E tra i ricordi di un viaggio della Gerla c’è sempre l’accoglienza straordinaria del coro con cui facciamo lo scambio. Tutti dicono che l’accoglienza dei nostri amici del coro giapponese è stata eccezionale, ed è vero, ma io non dimentico quella dei cori francesi di Buxy, di Nizza, di Chambéry, del Queyras, di Lyon, abituati ad ospitare nelle loro case dei perfetti sconosciuti e a far festa insieme. É proprio questa ospitalità che ti fa conoscere l’anima vera del luogo che visiti. E che dire dei tanti cori italiani di Friuli, Veneto , Emilia, Sardegna, Abruzzo, Marche, Toscana, Lombardia….non riesco a citarli tutti! Cori che ci hanno accolti con entusiasmo, come fossimo fratelli.
Ma in particolare ricordo la grande festa organizzata da quello dei minatori polacchi, che iniziò alle sei del pomeriggio e terminò alle due di notte e solo perché noi non ce la facevamo più, mentre loro avrebbero continuato a ballare, cantare e bere birra fino al mattino. Passavano con gli annaffiatoi a distribuirla! A tutti venne regalato un boccale e chi non era attento e se lo faceva rubare finiva in una gabbia, da cui sarebbe uscito solo per l’intercessione di qualcuno che cantasse per lui. Walter restò lì a lungo, finché Silvana coraggiosamente si esibì e lo liberò. Ci fu anche l’iniziazione dei futuri minatori, una specie di cerimonia massonica in cui alcuni ragazzi dovevano recitare una richiesta solenne per entrare nella confraternita dei minatori. Anche mio figlio venne inserito nel gruppo dei richiedenti. Per l’occasione essi indossavano un grembiule di cuoio ed era onnipresente un gruppo di soci anziani denominato “Presidium” che teneva le fila dei finti processi e delle formalità, facendo discorsi per noi incomprensibili, che si concludevano tutti con l’inno al Presidium, appunto.

Dati forniti —
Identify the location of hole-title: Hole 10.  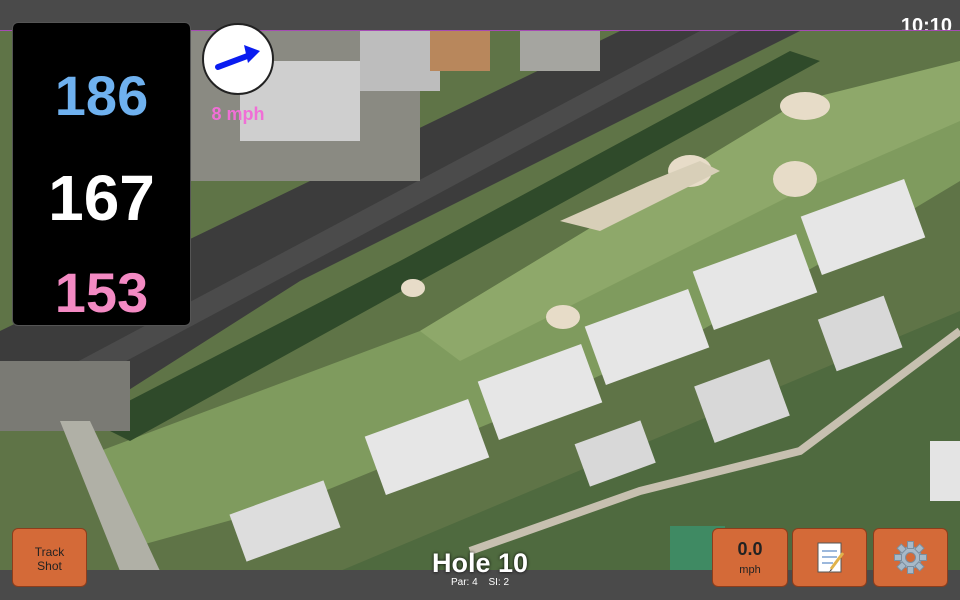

Problema da risolvere — Prosegui il racconto sui viaggi del coro e sull'ospitalità ricevuta, riprendendo subito dopo l'ultima frase del brano.

Risposta all'esercizio —
Insomma, l’impressione che ricevemmo dalla festa fu che un coro di una popolazione allora con pochi mezzi aveva voluto offrirci un’ospitalità memorabile.
Il solito lettore un po’ pistino si chiederà: “Perché mai un Coro viaggia ?” Ovviamente per effettuare scambi corali, ma soprattutto per cantare insieme in luoghi diversi e non solo durante i concerti. Il maestro ha questo desiderio costante e noi lo condividiamo.
Abbiamo cantato in Europa, in America e in Asia e forse un giorno andremo con le renne a Capo Nord per cantare.
Abbiamo cantato sotto la luna in piazza San Marco e davanti al lager di Dachau , nella pioggia.
In piazza del Campo a Siena e sulla piazza del Cremlino, davanti al Duomo di Milano e nella basilica di San Francesco ad Assisi. Nelle grotte dell’Ogliastra e sul Ponte di Bassano. Nel Teatro di Verdi a Busseto e con la fisarmonica nel quartiere delle geishe a Kyoto. Sotto la statua della regina Vittoria a Londra e sotto la cupola di San Pietro, mentre il Papa dormiva ancora.
Abbiamo cantato sulle navi e nelle metropolitane, sulle Alpi e sul mare, negli aeroporti e in mille altri luoghi che non ricordo in questo momento.
Il posto più alto dove abbiamo cantato? Sul grattacielo Montparnasse a Parigi e sul Rockfeller a New York, sulla Tour Eiffel e sul volo Mosca/Roma (sugli altri voli no, perché ci hanno sgridato).
Abbiamo cantato a Ground Zero per la pace e sul battello per Ellis Island per tutti gli emigranti.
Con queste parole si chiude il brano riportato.